During Her Tenure on the 7th Circuit, Amy Coney Barrett Overwhelmingly Ruled against Immigrants in Relevant Cases

WASHINGTON, D.C. During yesterday’s Senate Judiciary Committee hearing, Judge Amy Coney Barrett refused to respond to a line of questioning about human rights and whether it was wrong to separate children from their parents at the border.  

 Barrett simply responded to the questions with the excuse, “That’s been a matter of policy debate and obviously that’s a matter of hot political debate in which I can’t express a view or be drawn into as a judge.”  

“Amy Coney Barrett has ducked and dodged any real questions she is asked at her nomination hearings, even refusing to answer something as straightforward and reviled as whether children should be torn from their parents’ arms and taken into federal custody,” said Kyle Herrig, Accountable.US president. “Judge Barrett’s deliberate fight to keep from weighing in on anything of substance to provide any sort of proper depiction of her record is an affront to the process of placing a justice on the Supreme Court for a lifetime appointment and a massive offense to the people of the United States who will be on the receiving end of her decisions.”

Accountable.US found that according to Barrett’s Seventh Circuit Court of Appeals record, she sided against immigrants in their cases before her 88 percent of the time. 

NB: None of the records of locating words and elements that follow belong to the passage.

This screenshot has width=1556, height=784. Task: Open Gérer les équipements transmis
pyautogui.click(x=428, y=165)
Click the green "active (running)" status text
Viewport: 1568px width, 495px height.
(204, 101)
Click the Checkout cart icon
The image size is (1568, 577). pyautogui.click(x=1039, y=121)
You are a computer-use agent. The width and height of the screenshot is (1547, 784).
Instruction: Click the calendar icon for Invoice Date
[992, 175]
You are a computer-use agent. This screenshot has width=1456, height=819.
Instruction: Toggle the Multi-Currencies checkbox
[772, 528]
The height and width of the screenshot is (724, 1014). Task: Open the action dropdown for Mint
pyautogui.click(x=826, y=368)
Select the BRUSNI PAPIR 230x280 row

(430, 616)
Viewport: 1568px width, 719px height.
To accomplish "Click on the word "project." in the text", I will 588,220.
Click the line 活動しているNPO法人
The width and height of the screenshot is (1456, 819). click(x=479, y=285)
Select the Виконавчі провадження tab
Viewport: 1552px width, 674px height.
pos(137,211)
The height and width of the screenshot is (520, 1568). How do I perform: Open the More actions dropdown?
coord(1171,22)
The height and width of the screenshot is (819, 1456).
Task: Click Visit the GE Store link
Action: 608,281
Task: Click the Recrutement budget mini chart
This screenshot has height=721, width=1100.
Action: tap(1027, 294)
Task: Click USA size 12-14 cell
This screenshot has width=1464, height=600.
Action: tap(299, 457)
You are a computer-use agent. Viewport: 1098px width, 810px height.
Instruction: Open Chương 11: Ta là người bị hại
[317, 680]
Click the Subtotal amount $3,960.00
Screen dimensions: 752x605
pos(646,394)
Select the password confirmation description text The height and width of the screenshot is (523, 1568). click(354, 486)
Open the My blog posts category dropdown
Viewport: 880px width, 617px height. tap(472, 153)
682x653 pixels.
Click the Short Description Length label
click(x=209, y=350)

Some examples of Barrett ruling against immigrants include:  

  • Mohsin Yafai and Zahoor Ahmed v. Mike Pompeo, SoS: Amy Coney Barrett wrote an opinion that refused to review a denied visa claim — despite the existence of evidence that the reason for the denial was unfounded. A dissenting judge said the familial rights of an American citizen were jeopardized as the visa was denied based on the claims the woman had previously attempted to “smuggle” two children into the United States — two children who the plaintiffs divulged later drowned. 
     
  • Gerson E. Alvarenga-Flores v. Jefferson B. Sessions III: Amy Coney Barrett wrote an opinion rejecting a Salvadorian asylum-seeker’s application based on fears of gang torture due to what she called “inconsistencies” in a story of a gang attack for a man who did not speak English.
     
  • Cook County, Illinois v. Chad F. Wolf: Amy Coney Barrett wrote a dissent in defense of Chad Wolf and the Department of Homeland Security over a policy intended to deny any change in status to any immigrant who received public assistance.